B. Projet de cadre d’indemnisation
[18] Le Cadre relatif au paiement des indemnités visées par la décision 2019 TCDP 39 est détaillé. Bien que la partie qui suit souligne quelques aspects de la version définitive du Projet de cadre d’indemnisation, elle ne peut se substituer au document original.
[19] Le Projet de cadre d’indemnisation a pour objectif [traduction] « de faciliter et d’accélérer le versement des indemnités » aux bénéficiaires (1.3). II se veut conforme et subordonné aux ordonnances du Tribunal (1.2).
[20] Le processus d’indemnisation sera supervisé par un administrateur central (2.1). Les fonctions de l’administrateur central seront régies par un guide préparé par les parties. Le processus d’indemnisation tiendra compte de l’intérêt supérieur de l’enfant et sera mené d’une façon adaptée à la culture (2.2 et 2.3). Globalement, le processus vise à favoriser la simplicité pour les bénéficiaires (2.3, 2.5.1 et 2.6).
[21] Les bénéficiaires ont la possibilité de se retirer du processus d’indemnisation (3.1 à 3.3).

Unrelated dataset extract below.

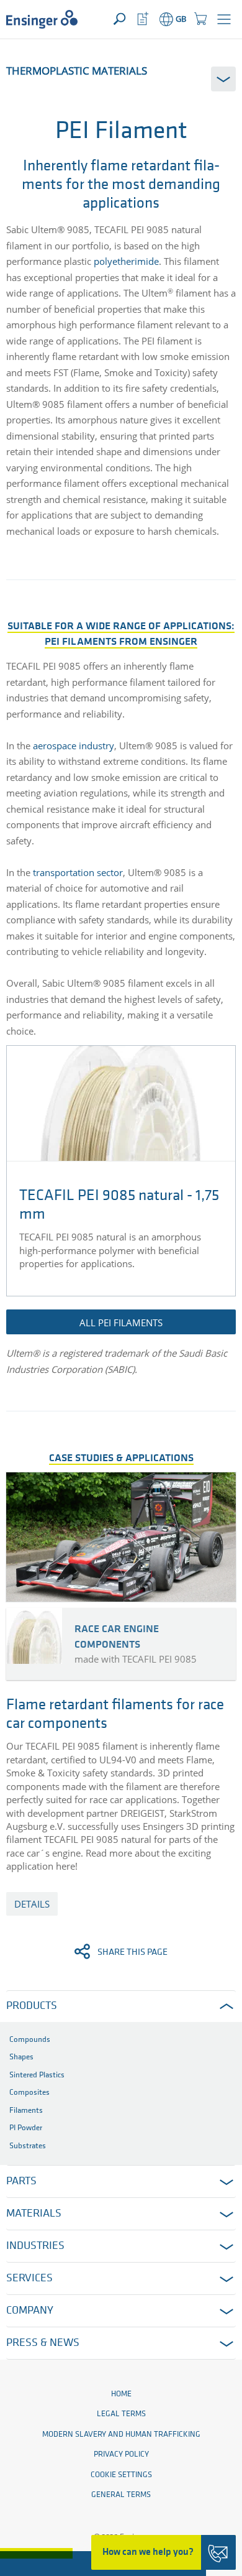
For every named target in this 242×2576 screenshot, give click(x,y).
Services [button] (29, 2278)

[22] L’article 4 précise qui sont les enfants des Premières Nations et les pourvoyeurs de soins admissibles à une indemnité. Il traite des enfants qui ont été, de façon nécessaire ou non, retirés de leur milieu familial (4.2.1). En lien avec le principe de Jordan, il définit ce qui constitue un service essentiel, une interruption de service et un retard déraisonnable (4.2.2). Il explique également la signification de l’expression « enfant des Premières Nations » dans le contexte de l’indemnisation (4.2.5). De façon générale, est un enfant des Premières Nations l’enfant qui est inscrit à titre d’Indien en vertu de la Loi sur les Indiens ou qui est admissible à l’inscription, dont un parent est inscrit à titre d’Indien en vertu de la Loi sur les Indiens ou est admissible à l’inscription, qui est reconnu comme membre par sa Première Nation aux fins de l’application du principe de Jordan, ou qui vivait habituellement dans une réserve ou au sein d’une communauté visée par un accord sur l’autonomie gouvernementale (4.2.5).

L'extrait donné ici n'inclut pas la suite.